ITC posted a healthy core business during the first quarter of FY24 with cigarette and FMCG segment leading growth. Analysts said that the next term outlook for the conglomerate remained strong with FMCG growth ahead of industry and cigarette volume growth supported by stability in taxes, and volume recovery from illicit trade. Further, the hotel outlook remained strong with higher ARR and occupancy outlook. Amnish Aggarwal, Head Of Research, Prabhudas Lilladher Pvt Ltd, said, “Outlook remains positive although we expect growth to moderate to mid-single digits in the medium term. FMCG growth was ahead of industry and margins got a boost due to improving scale, lower raw material costs and PLI incentives, we expect calibrated margin expansion to sustain in coming years. Hotel outlook is positive due to the G20 and revival in business and foreign tourist travel. Paper and Paperboard segment has started showing QoQ margin expansion and margins are expected to sustain around current levels.” He further added that the ITC hotels demerger will improve ROCE and cash flows.
ITC posted its fiscal first quarter profit at Rs 5180.12 crore, up 16.1 per cent in comparison to Rs 4462.25 crore during the first quarter of FY23. It posted revenue from operations at Rs 18,639.48 crore, down 6.0 per cent as against Rs 19,831.27 crore during the corresponding quarter of previous year.
“ITC’s Q1FY2024 numbers beat ours as well as the street’s expectation mainly as OPM came in higher than estimates. A better mix and fall in input prices YoY led to 850 bps YoY rise in gross margins to 59.5 per cent and 682 bps YoY improvement in the OPM to 39.5 per cent (beating our expectation of 35.3 per cent). Operating profit grew by 11 per cent YoY to Rs 6,250.1 crore and PAT grew by 17.6 per cent YoY to Rs 4,903 crore. According to the entitlement ratio, shareholders holding 10 shares of ITC will receive 1 share of the demerged hotel business,” said Sharekhan by BNP Paribas.

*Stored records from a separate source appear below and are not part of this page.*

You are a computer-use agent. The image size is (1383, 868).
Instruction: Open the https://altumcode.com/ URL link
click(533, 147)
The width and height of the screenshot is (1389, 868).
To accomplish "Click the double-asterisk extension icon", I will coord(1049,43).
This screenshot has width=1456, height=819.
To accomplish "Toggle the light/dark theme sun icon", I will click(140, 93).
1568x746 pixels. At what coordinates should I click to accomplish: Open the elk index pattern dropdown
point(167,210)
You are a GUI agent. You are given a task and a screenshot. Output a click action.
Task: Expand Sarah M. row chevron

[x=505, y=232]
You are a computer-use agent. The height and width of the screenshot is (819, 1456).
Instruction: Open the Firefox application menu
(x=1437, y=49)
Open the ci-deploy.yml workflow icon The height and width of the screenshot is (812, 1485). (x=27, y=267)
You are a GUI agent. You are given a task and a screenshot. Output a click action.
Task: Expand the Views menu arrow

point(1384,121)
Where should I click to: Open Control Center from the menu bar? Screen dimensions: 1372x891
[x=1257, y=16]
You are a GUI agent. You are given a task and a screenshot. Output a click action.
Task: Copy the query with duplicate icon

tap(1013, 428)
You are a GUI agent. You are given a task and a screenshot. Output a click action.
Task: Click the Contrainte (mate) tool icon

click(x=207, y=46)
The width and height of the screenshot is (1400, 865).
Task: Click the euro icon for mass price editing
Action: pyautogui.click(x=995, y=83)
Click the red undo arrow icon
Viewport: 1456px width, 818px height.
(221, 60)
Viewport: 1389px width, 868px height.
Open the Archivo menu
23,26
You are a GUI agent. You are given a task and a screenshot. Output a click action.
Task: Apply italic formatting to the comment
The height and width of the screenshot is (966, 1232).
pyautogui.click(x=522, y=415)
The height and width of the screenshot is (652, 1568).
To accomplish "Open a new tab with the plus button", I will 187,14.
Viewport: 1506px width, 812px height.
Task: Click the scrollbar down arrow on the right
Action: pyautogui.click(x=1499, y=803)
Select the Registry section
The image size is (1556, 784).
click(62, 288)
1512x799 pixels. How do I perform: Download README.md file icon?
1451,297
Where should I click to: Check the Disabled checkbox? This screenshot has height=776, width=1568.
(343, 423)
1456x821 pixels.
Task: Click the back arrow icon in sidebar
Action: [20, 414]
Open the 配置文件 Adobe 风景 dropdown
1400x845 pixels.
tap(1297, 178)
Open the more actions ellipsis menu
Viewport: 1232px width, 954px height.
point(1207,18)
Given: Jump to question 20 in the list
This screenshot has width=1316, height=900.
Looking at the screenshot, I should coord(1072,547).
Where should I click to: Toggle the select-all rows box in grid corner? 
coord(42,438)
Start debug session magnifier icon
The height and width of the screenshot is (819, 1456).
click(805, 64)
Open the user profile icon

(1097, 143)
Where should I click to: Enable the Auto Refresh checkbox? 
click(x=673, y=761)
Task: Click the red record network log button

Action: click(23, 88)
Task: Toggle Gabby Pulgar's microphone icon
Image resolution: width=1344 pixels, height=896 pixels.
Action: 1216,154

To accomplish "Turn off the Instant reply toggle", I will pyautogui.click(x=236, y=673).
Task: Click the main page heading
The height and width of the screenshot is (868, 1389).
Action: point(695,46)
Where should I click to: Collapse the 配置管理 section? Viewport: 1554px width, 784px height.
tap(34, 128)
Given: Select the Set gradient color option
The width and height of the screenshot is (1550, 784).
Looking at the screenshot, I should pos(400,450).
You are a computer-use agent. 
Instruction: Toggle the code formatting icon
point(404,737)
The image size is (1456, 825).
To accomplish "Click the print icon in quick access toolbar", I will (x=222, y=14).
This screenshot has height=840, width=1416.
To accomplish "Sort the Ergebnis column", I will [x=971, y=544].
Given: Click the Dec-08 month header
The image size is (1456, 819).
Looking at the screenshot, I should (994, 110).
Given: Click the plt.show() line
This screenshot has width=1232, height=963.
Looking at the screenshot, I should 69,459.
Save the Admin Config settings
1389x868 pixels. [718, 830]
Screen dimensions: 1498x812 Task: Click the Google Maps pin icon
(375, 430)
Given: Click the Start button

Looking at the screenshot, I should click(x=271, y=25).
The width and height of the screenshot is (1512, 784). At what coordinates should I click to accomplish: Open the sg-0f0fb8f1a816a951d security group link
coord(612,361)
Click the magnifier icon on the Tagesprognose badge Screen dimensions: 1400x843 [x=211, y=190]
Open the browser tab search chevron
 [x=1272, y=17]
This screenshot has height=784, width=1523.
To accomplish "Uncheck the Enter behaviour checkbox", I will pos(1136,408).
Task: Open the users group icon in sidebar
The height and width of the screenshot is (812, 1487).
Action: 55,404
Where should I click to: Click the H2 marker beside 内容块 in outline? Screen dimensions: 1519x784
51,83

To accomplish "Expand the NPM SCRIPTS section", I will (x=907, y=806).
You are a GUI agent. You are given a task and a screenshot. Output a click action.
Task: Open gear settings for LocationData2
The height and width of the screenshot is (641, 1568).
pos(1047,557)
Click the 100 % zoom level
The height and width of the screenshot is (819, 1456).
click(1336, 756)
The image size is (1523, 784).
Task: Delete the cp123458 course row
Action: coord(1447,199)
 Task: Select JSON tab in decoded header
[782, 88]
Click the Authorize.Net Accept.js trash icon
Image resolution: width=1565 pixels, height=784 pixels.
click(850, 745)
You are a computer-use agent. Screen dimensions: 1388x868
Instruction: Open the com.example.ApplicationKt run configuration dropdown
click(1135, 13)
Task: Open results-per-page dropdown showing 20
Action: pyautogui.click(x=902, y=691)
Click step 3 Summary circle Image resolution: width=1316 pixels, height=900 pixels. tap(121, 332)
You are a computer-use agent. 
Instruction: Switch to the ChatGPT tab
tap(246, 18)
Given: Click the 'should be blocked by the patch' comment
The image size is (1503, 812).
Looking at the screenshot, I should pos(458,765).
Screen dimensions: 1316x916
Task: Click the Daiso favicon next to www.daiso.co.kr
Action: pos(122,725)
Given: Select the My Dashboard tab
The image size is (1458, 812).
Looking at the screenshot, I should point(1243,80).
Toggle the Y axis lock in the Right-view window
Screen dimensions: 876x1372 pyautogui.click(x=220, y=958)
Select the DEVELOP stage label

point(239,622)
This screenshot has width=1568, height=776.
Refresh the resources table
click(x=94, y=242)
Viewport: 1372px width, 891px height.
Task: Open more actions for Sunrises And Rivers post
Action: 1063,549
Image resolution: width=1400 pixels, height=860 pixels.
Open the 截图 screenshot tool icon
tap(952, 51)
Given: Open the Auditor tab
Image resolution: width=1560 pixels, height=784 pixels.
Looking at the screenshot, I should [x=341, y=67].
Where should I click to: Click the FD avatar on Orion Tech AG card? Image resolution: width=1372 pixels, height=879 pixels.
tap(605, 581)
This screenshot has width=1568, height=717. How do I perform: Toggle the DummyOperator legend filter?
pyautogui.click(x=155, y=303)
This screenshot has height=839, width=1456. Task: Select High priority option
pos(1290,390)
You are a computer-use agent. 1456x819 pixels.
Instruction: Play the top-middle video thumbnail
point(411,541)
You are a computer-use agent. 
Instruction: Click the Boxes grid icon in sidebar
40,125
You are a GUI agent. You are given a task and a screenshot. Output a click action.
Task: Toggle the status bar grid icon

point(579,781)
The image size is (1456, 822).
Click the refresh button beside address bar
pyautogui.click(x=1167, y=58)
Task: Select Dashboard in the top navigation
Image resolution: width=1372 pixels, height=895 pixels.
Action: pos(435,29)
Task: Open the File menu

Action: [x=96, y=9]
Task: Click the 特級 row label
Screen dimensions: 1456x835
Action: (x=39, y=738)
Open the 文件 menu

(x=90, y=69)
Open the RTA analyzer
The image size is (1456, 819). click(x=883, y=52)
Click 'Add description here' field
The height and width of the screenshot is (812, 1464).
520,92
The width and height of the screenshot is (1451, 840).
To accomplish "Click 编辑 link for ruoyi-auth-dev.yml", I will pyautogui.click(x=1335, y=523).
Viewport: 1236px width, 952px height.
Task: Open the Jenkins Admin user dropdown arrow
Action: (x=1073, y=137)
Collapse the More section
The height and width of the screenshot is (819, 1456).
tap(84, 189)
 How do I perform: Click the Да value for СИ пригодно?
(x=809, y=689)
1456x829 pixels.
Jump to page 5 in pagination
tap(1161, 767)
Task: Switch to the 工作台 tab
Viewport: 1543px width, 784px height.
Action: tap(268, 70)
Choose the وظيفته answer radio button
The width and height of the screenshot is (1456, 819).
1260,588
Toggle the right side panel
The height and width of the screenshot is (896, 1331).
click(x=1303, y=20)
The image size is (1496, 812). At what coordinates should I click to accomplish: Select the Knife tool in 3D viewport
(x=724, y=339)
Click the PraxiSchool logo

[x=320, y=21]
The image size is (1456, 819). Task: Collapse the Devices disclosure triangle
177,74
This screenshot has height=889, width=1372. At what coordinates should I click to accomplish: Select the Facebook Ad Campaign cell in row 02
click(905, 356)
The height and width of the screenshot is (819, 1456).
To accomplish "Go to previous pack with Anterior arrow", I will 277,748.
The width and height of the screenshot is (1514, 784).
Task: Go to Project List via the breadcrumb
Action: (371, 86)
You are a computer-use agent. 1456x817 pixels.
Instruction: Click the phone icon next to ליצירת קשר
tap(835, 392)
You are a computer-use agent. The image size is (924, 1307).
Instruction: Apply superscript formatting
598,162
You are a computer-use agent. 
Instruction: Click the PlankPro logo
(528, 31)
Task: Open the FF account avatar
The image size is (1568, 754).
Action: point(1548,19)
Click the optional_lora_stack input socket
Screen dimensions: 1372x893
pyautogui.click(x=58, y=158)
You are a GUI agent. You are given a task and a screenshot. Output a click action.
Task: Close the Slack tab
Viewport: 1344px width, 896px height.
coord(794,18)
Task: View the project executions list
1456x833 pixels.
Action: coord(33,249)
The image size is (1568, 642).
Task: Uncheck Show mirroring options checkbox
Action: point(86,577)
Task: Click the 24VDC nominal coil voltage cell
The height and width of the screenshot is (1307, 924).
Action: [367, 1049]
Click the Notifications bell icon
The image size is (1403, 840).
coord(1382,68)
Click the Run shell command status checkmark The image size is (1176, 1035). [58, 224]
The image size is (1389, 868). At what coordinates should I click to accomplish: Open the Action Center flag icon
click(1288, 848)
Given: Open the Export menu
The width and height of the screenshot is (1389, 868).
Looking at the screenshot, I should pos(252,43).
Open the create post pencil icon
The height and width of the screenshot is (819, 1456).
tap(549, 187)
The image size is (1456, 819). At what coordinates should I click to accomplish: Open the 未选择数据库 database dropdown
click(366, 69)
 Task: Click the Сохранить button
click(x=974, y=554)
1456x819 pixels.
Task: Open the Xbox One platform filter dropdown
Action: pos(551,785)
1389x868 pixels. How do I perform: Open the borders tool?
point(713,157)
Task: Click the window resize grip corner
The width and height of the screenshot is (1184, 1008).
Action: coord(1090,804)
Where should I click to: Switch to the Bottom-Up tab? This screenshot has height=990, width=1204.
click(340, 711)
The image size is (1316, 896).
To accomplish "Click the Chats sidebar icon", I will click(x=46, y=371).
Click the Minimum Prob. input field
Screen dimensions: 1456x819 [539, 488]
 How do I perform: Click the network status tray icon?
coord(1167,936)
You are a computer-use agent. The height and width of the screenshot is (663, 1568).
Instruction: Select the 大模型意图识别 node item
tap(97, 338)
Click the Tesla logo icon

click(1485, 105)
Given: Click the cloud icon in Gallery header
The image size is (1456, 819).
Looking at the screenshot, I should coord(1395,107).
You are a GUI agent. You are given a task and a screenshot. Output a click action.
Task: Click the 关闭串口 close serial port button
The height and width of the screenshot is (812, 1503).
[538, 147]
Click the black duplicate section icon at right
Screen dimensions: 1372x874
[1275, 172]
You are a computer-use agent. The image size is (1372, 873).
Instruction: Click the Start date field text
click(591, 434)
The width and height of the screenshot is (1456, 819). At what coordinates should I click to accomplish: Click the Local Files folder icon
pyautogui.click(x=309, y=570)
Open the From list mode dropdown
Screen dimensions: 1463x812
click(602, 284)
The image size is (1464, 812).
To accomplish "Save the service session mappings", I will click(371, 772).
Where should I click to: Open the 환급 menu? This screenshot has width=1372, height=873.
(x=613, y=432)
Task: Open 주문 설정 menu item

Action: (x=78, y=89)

“ITC’s Q1 print was operationally in line, with EBITDA/APAT growing by 11/18 per cent vs the expectation of 11/16 per cent. The core business performance remains healthy, outperforming other FMCG peers. The recent stock run-up (~44 per cent in LTM) limits further rerating potential. We maintain our estimates and value ITC on a SoTP basis to derive a TP of Rs 450,” said Varun Lohchab from HDFC Securities.
Cigarette and FMCG driving growth
ITC’s FMCG business posted a revenue growth of 16.1 per cent on-year to Rs 5166 crore and the cigarettes business posted Q1 revenue at Rs 7465.27 crore. “Overall gross revenues (ex-wheat exports) grew 10.6 per cent YoY led by continued strong performance in cigarettes (13 per cent YoY, ~9-10 per cent YoY volume growth) and FMCG (+16 per cent YoY). In cigarettes, ITC has highlighted: 1) volume recovery from illicit trade continues on the back of (a) stability in taxes and (b) deterrent actions by enforcement agencies; 2) recent launches gaining traction with enhanced product portfolio mix. Management highlighted that FMCG witnessed strong growth 1) across major branded foods categories and premium soaps, 2) continued strong traction in stationary and incense sticks, 3) across channels and markets driven by ramp up in market coverage,” said Manoj Menon, Head of Research & Consumer Analyst (Staples & Discretionary), ICICI Securities.
ITC’s hotel demerger
ITC, while announcing its fiscal first quarter earnings, had said that it will demerge its hotel business from the rest of the company, separating it from its cigarettes and food businesses. ITC will incorporate the wholly-owned subsidiary ITC Hotels Ltd. “ITC has approved the demerger of the hotels business with a share entitlement ratio of 10:1 with expectation of listing for ITC hotels in ~15 months. The Hotel business will continue to leverage ITC’s institutional strengths, strong brand equity and goodwill,” said Manoj Menon from ICICI Securities.